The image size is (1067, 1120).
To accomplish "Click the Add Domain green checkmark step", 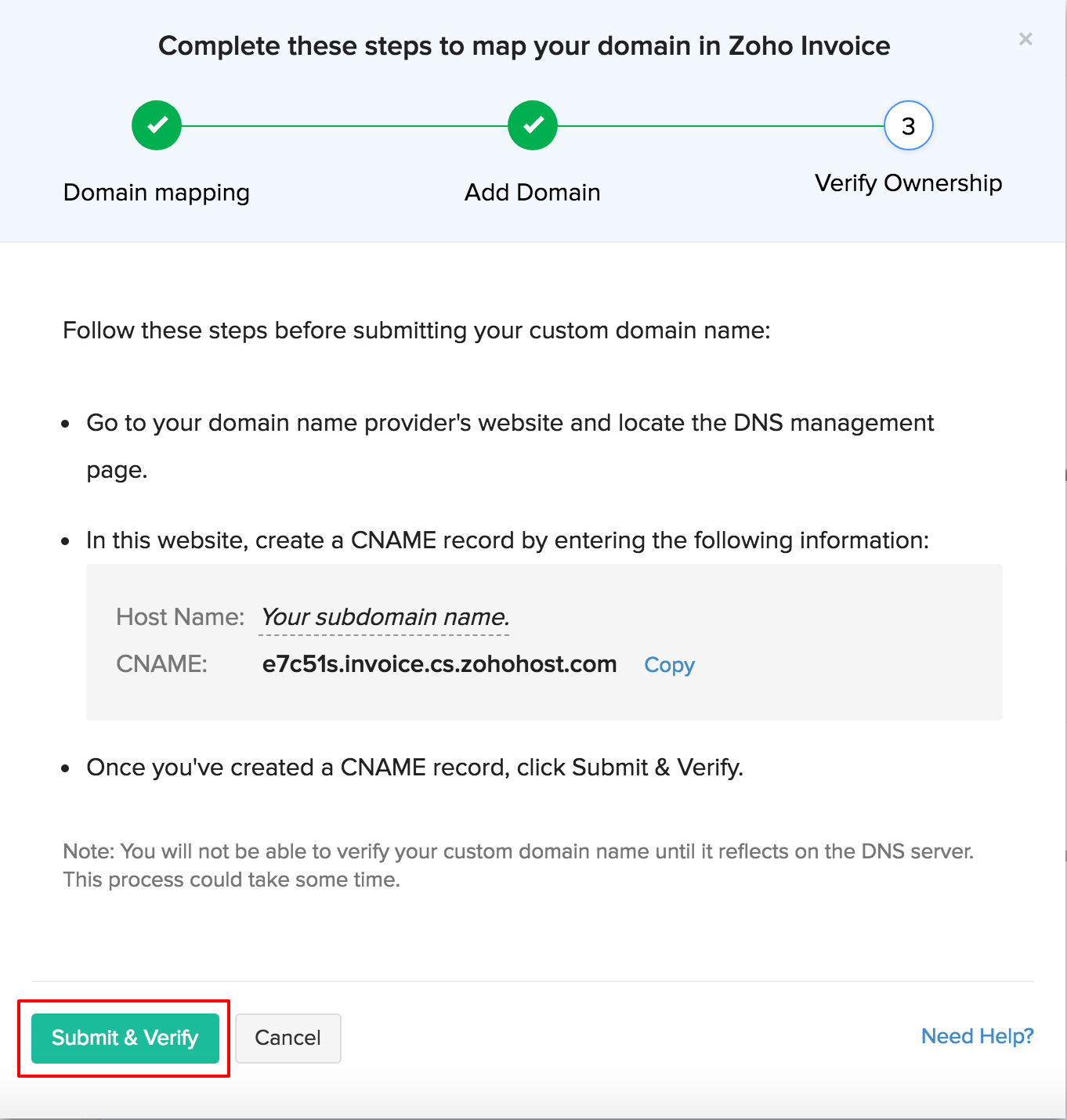I will pyautogui.click(x=533, y=125).
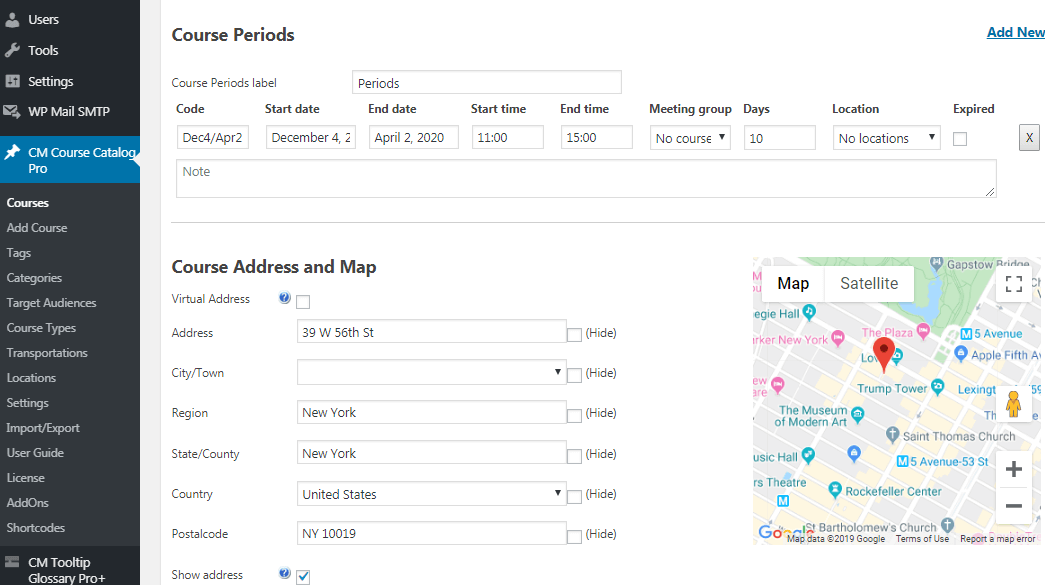Zoom out on the map
The height and width of the screenshot is (585, 1051).
point(1013,506)
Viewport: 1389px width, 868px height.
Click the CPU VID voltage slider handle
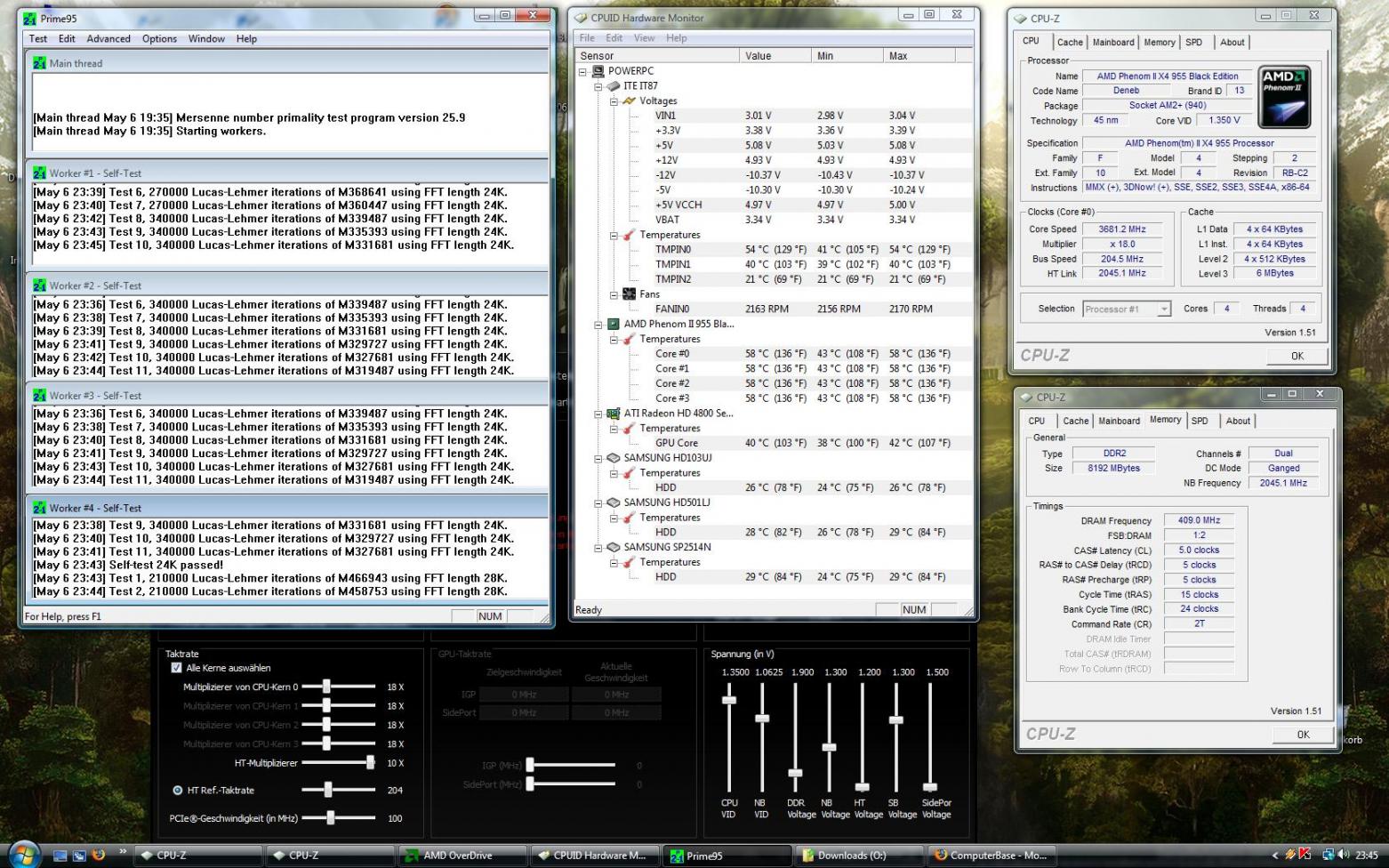click(x=729, y=700)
+ + +
◆ **INSTRUCTIONS TO FOLLOW**
Everything from the line with "Viewport: 1389px width, 868px height." through the last line of the listing above is to be copied exactly, both ends included, except the pictures.

◆ **ANSWER BOX**
Viewport: 1389px width, 868px height.
Click the CPU VID voltage slider handle
click(x=729, y=700)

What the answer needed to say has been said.